Getting started with Cast AI for Karpenter


This guide walks you through connecting your Karpenter-managed cluster to Cast AI, deploying optimization features, and running your first rebalancing operation. By the end, you'll have Cast AI working alongside Karpenter with active optimization in place.

What you'll accomplish:

  • Connect your EKS cluster running Karpenter to Cast AI
  • Deploy the full Karpenter Enterprise suite
  • Run your first cluster rebalancing
  • Enable workload autoscaling for continuous optimization

Prerequisites

Required tools

Ensure the following tools are installed and accessible:

The onboarding script handles component installation via Helm automatically.

Cluster requirements

Your cluster must meet these requirements:

  • Amazon EKS cluster with Karpenter version 0.32.0 or later installed and operational
  • kubectl access with cluster-admin or equivalent permissions to create namespaces and deploy workloads
  • Outbound internet access to api.cast.ai and grpc.cast.ai
AWS permissions

The IAM principal running the onboarding script needs permissions to:

  • Create IAM roles and policies
  • Create instance profiles
  • Manage EC2 security groups

For the minimal required permissions policy, see Cloud permissions.

Cast AI account

If you don't have a Cast AI account, sign up here. The savings report and basic features are available on the free tier.

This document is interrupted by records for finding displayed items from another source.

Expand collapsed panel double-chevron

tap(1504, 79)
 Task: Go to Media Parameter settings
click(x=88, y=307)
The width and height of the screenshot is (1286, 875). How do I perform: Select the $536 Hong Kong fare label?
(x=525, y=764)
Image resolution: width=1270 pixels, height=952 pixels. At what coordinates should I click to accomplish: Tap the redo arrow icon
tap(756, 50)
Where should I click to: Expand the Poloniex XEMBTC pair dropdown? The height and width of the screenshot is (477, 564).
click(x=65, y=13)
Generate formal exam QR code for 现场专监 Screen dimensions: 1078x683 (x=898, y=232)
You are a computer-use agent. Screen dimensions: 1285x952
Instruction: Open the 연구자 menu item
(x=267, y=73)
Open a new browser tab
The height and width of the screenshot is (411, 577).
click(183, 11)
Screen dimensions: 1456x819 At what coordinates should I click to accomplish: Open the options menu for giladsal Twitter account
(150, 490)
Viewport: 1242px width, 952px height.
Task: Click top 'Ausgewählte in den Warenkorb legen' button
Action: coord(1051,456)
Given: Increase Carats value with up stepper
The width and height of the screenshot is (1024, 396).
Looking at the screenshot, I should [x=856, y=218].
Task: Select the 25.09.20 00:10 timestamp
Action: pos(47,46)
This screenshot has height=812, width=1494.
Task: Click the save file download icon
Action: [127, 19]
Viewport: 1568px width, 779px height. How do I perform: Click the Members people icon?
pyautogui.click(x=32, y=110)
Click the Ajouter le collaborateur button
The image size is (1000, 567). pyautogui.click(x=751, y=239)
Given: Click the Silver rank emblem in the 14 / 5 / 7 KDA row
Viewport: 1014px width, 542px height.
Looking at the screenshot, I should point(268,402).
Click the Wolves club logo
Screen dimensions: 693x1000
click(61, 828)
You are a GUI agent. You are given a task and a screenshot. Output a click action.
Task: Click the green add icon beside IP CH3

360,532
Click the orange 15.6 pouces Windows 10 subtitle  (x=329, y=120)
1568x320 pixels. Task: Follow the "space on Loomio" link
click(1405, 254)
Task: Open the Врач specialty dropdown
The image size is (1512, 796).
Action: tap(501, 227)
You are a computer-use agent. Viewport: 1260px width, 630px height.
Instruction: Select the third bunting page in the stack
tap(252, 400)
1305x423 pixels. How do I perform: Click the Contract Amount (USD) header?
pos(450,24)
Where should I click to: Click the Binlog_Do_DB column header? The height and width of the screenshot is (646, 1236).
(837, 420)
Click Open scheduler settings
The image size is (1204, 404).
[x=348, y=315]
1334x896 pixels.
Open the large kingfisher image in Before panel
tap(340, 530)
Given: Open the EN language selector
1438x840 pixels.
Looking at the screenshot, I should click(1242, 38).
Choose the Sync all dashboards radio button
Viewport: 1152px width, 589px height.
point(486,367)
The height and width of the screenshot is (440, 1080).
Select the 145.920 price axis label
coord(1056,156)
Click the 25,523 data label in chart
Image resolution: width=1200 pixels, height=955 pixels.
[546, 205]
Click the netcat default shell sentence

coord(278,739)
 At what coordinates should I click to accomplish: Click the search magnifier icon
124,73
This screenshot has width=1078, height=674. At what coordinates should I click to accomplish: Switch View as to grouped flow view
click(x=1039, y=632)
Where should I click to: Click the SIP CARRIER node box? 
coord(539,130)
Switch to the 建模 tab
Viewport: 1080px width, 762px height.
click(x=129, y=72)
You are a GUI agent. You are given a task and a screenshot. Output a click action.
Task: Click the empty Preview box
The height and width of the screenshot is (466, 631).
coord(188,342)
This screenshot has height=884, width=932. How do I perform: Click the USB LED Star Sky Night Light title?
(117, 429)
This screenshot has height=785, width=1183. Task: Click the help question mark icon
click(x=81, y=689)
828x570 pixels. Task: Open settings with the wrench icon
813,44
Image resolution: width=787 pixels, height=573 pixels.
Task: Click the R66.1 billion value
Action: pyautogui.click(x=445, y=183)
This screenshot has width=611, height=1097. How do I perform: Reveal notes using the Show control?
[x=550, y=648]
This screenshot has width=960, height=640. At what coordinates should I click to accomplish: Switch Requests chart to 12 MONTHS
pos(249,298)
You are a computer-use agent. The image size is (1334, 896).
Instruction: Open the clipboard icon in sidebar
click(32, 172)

Step 1: Connect cluster and deploy Cast AI

  1. Log in to the Cast AI console and click Connect cluster.
  1. In the connection modal, select EKS as your provider and Karpenter as your autoscaling tool, then click Generate script.
  1. Copy the generated script on the Enable automation screen and run it in your terminal.

The full Karpenter Enterprise suite includes Rebalancer, Workload Autoscaler, Evictor, Spot interruption prediction, and Pod mutations. These components work alongside Karpenter without replacing it.

What components get installed

The onboarding script installs Cast AI components in the castai-agent namespace:

ComponentPurpose
castai-agentCollects cluster metrics and workload data
castai-aws-nodeAWS VPC CNI integration for container networking
castai-cluster-controllerCoordinates optimization actions
castai-evictorHandles intelligent workload consolidation
castai-kentrollerIntegrates Cast AI with Karpenter
castai-live-controllerOrchestrates container live migration
castai-live-daemonPer-node agent for live migration operations
castai-live-patch-daemonsetPatches nodes for live migration support
castai-workload-autoscalerContinuous workload rightsizing
castai-pod-mutatorAutomates Pod spec adjustments

For more details, see Hosted components.

CASTAI_API_TOKEN=9b3e7f0a2d48c1e6f5a9b0d7c3e8f12a4d6b9c0e7f1a2b3d5c6e8f0a9b1d2c3e /bin/bash -c "$(curl -fsSL 'https://api.cast.ai/kent/v1alpha/install.sh')"

The script automatically adds Helm repositories, installs all components, detects your cluster ID, and configures feature integrations. Deployment takes 2-3 minutes.

  1. After deployment completes, verify all pods are running:
kubectl get pods -n castai-agent
NAME READY STATUS RESTARTS AGE
castai-agent 2/2 Running 0 5m
castai-aws-node 1/2 Running 0 7m
castai-cluster-controller 2/2 Running 0 3m
castai-evictor 1/1 Running 0 2m
castai-kentroller 1/1 Running 0 6m
castai-live-controller 1/1 Running 0 4m
castai-live-daemon 1/1 Running 0 8m
castai-live-patch-daemonset 1/1 Running 0 9m
castai-workload-autoscaler 1/1 Running 0 1m

All pods should show Running status.

Step 2: Review optimization potential

After closing the confirmation dialog, you'll land on the Get started page.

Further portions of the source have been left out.